Vox Wireless has many 10 to 15 seat customers and for every $10 spent the company gets $1 for professional services, Heaton said.
Now that Sharepoint is free with SQL Server, Heaton believes there are multiple opportunities for professional services partners. For example, after Sharepoint, customers will be interested in business intelligence, and with Office Communications 2007 fitting into CRM Live long life cycles can be created with customers.
The average commission structure for CRM Live license is 20 per cent for the enterprise version. “If a seat is $1,100 our commission is $220. At $59 (for the enterprise version) that is now $700 and if you make 15 per cent on that it is now $120 per seat. The break even point for partners is two to three years. If you do the math there may be a cash flow issue early on, but it can turn into a cash cow after that,” Heaton said.

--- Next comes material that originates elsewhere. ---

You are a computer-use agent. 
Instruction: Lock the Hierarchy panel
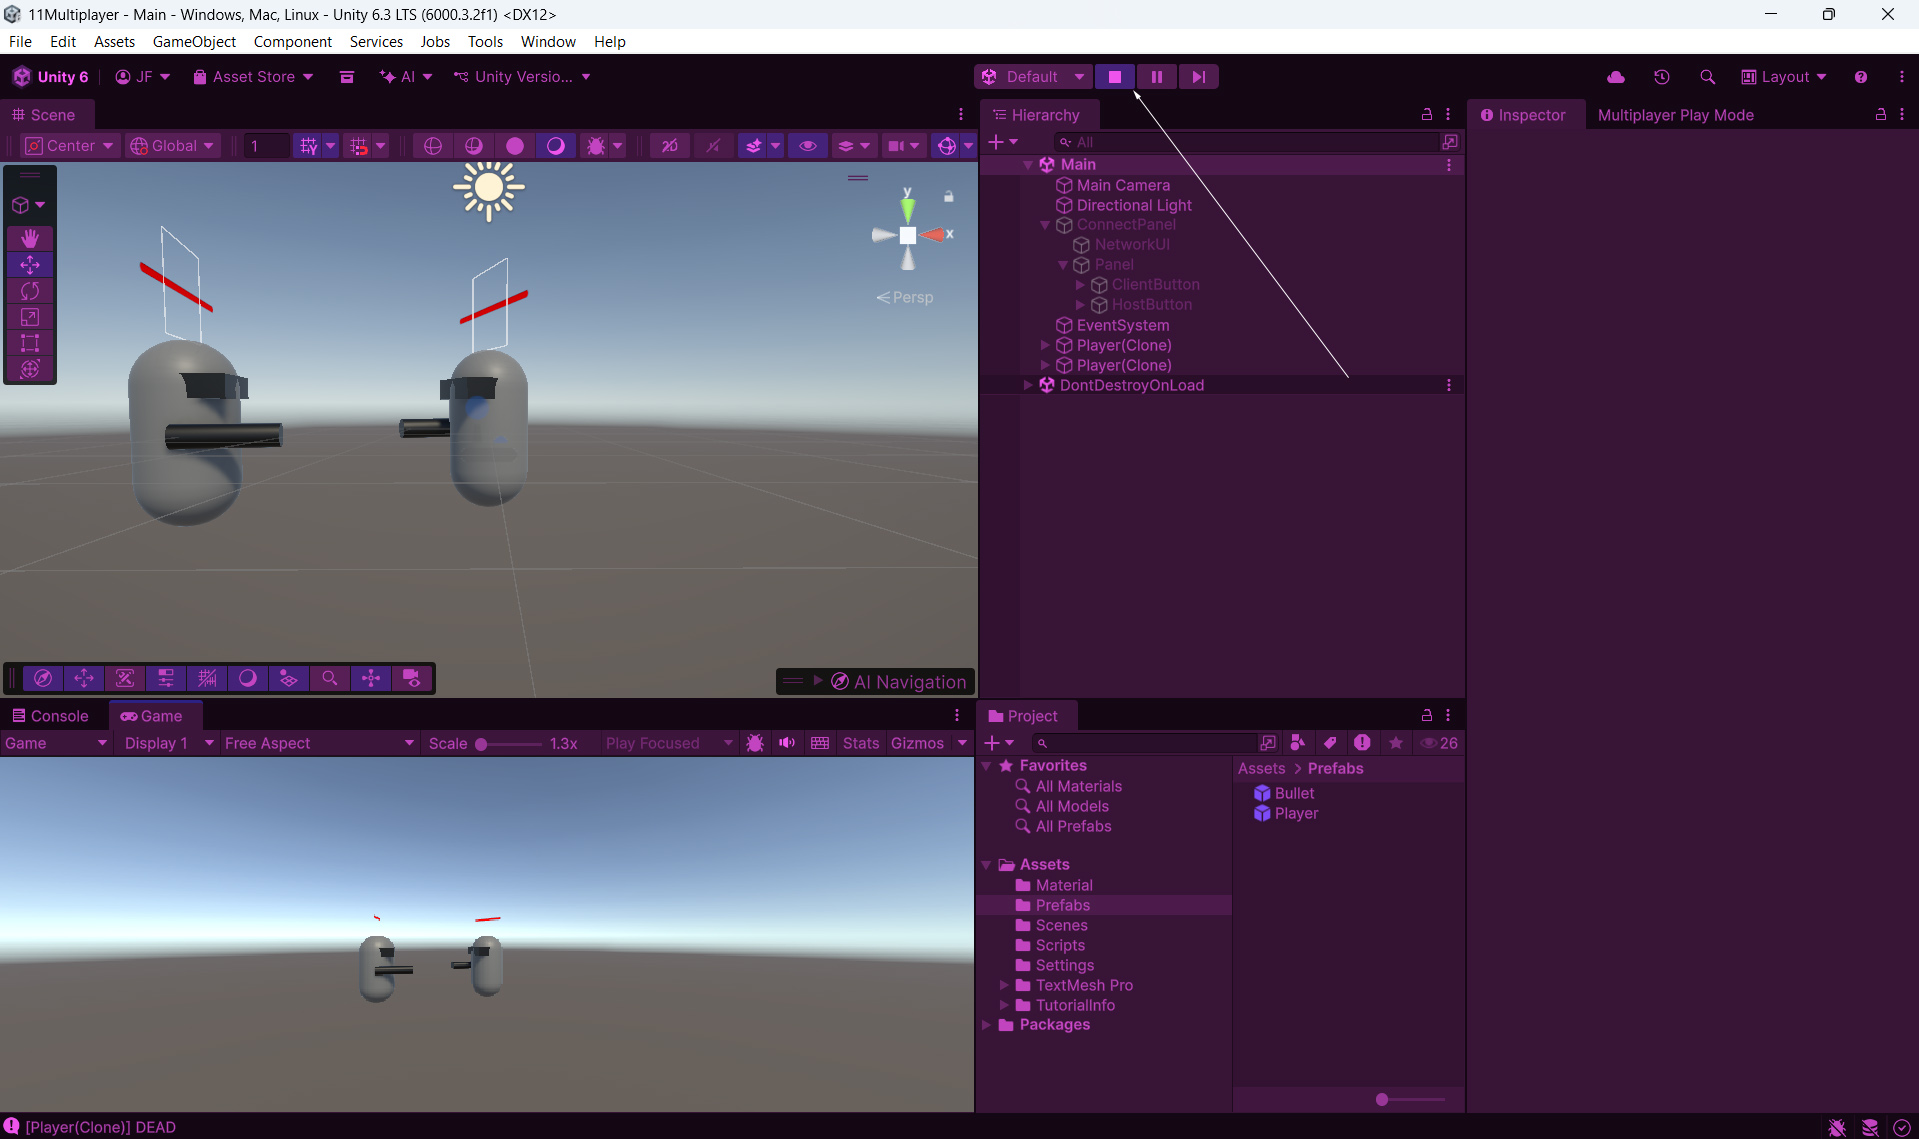point(1426,115)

Microsoft also announced Customer Early Access Program, a partner-led plan offered for only the professional version of Live CRM. This no charge program will be extended to the end of this year and can work for any customer with five seats or more.
The company is offering pre-configured vertical templates for the public sector and manufacturing industries.
Frank Falconer, CRM product manager for Microsoft Canada, said this offering is essential with specific demos and resources for these two industries for now. Other vertical packages will be announced later on, he said.
“When CRM Live is out it will have a partner solution marketplace and ISVs can build add-ons to CRM Live and place it on this online market place. This is a great opportunity for ISVs who develop add-ons for on-premise solutions and can now be ported over to the Live version,” he said.
Falcone added the CRM Live has the same code as the regular CRM package and therefore users can go back and forth from an on-premise to hosted environments.
“This leads well to Software+Services by giving customers the power of choice with deployment, purchase price and user experience,” Falcone said.
More than 600 partners are currently working with the pre-release versions of CRM Live code named Titan. CRM Live is free and billing will start in the first half of 2008.